El segundo fue la tranquilidad de saber que mi mamá no escucharía mi confesión. El padre Salazar me dijo que masturbarse no era pecado pero que era preferible evitarlo, por higiene, porque seguramente yo mantenía las manos muy sucias, y que lo mejor, cuando me acosaran los pensamientos y las ganas, era ir al sanitario, pues el deseo se aplacaba con el simple hecho de orinar. Dijo que también servía bañarse con agua fría.
Y eso mismo decía mi director espiritual en el seminario, luego de oír la historia que no le conté al confesor en la iglesia del pueblo; su atención era tal que parecía querer ser él quien viviera lo que oía.
―¿Cómo era? ―preguntó con el deseo que anhela oír los detalles que no pude darle con mis palabras difíciles.
―Como en una película para mayores a la que uno entra colado, padre ―le dije, y le conté que alguna noche me entré al teatro del pueblo sin pagar y sin saber qué película estaban presentando, lo hice solo por el placer de aprovechar la oportunidad que tuve de entrar sin que el hombre que recibía las boletas, me viera. Era una película para mayores de veintiuno y lo que vi en la pantalla me sometió al insomnio: de frente, plano entero, desnuda toda, una mujer caminaba hacia quien ya la devoraba sin tocarla. Su pubis afeitado me paralizó los ojos; salí del teatro corriendo, acosado por la certeza de haber cometido el sacrilegio de ver.

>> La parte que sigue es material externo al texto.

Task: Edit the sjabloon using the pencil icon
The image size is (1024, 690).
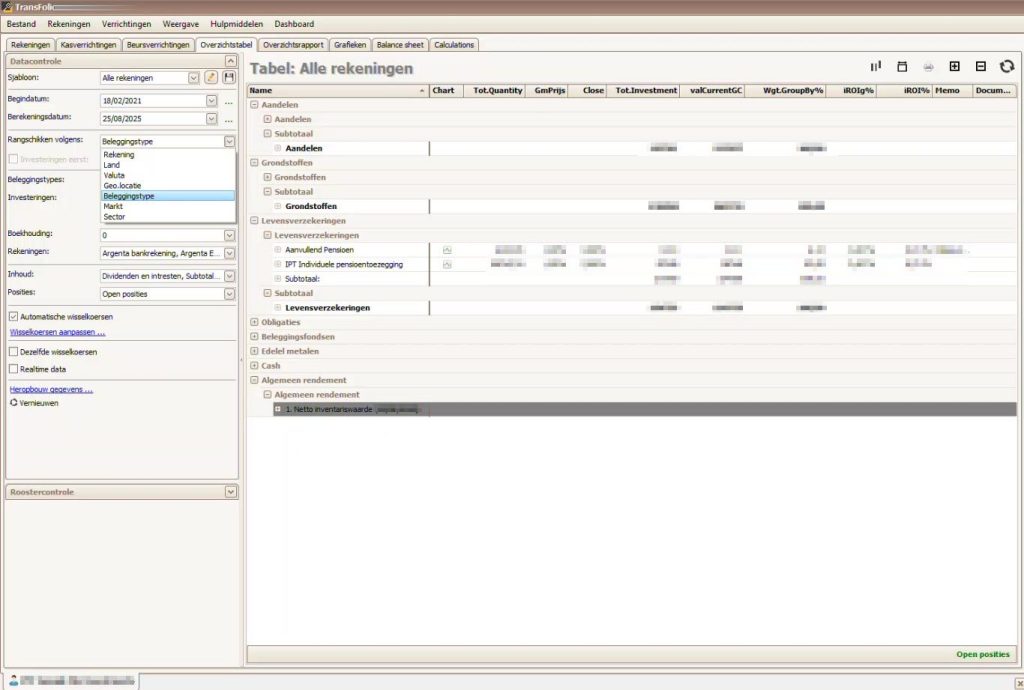Action: (213, 76)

En el pueblo, le conté, me subía al entejado de un colegio de mujeres manejado por monjas capuchinas. Yo tenía mis mañas para treparme al techo y para entrar a ciertos lugares del colegio sin que me vieran. Lo hacía con el corazón a punto de salir corriendo y el propósito no era otro que poder verla. Era todavía muy joven, ojos negros y tan blanca que parecía intocable. Cuando la veía el corazón casi me delataba, pese a que ella no sabía que yo, escondido y sudando, la estaba mirando amenazado, acosado y empujado por el poder del pecado.
Un domingo por la tarde mi mamá me llevó a La María para hacerle la visita a la madre superiora; eran amigas gracias a mi papá, que a veces les prestaba servicios de transporte de cosas pesadas, materiales de construcción y víveres. Mientras conversaban fui a caminar por los pasillos y la vi; estaba en la puerta de una especie de oficina.

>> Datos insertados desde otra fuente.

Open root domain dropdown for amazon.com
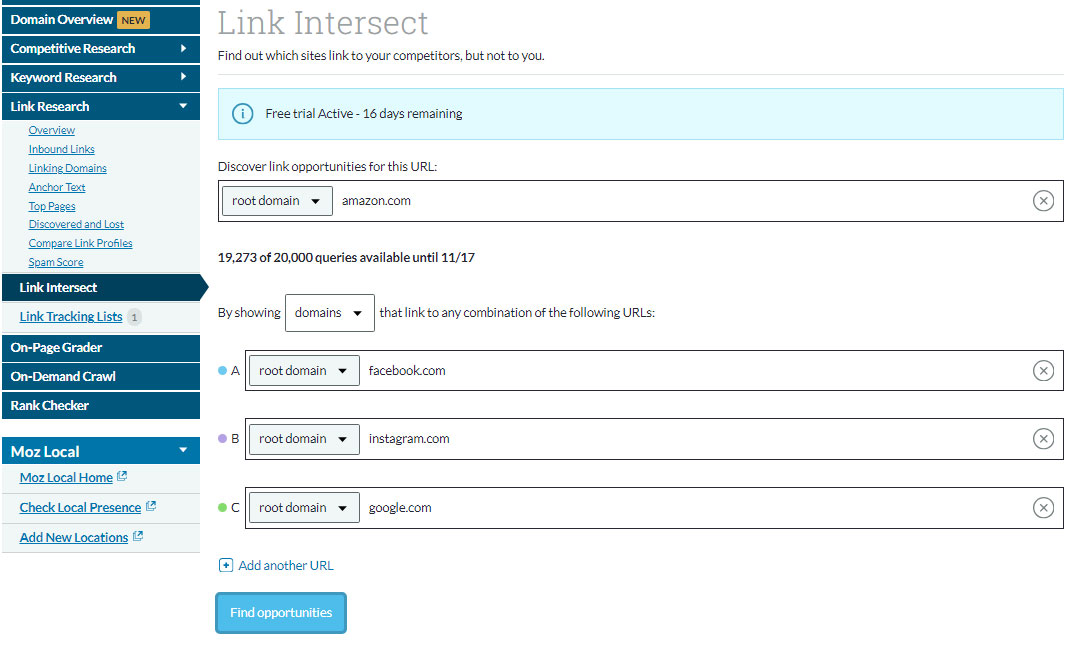Image resolution: width=1078 pixels, height=656 pixels. [277, 201]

Me hizo señas con la mano para que fuera adonde ella.
Me tomó de la mano y entramos al salón. De tanto desear estar junto a ella, yo tenía pánico. Sacó de un frasco unos bombones, se sentó en una silla frente a mí, y sus ojos y los míos estaban de pronto mirándose como si apenas descubrieran la facultad de mirar. Me tomó la mano de nuevo y me puso dos bombones en ella. Sus manos ―las sentí como si, de tanto desearlas, algo en ellas me quemara― no se separaron de la mía durante un minuto o dos que me pareció que no terminarían nunca; tenía pavor a que alguien entrara.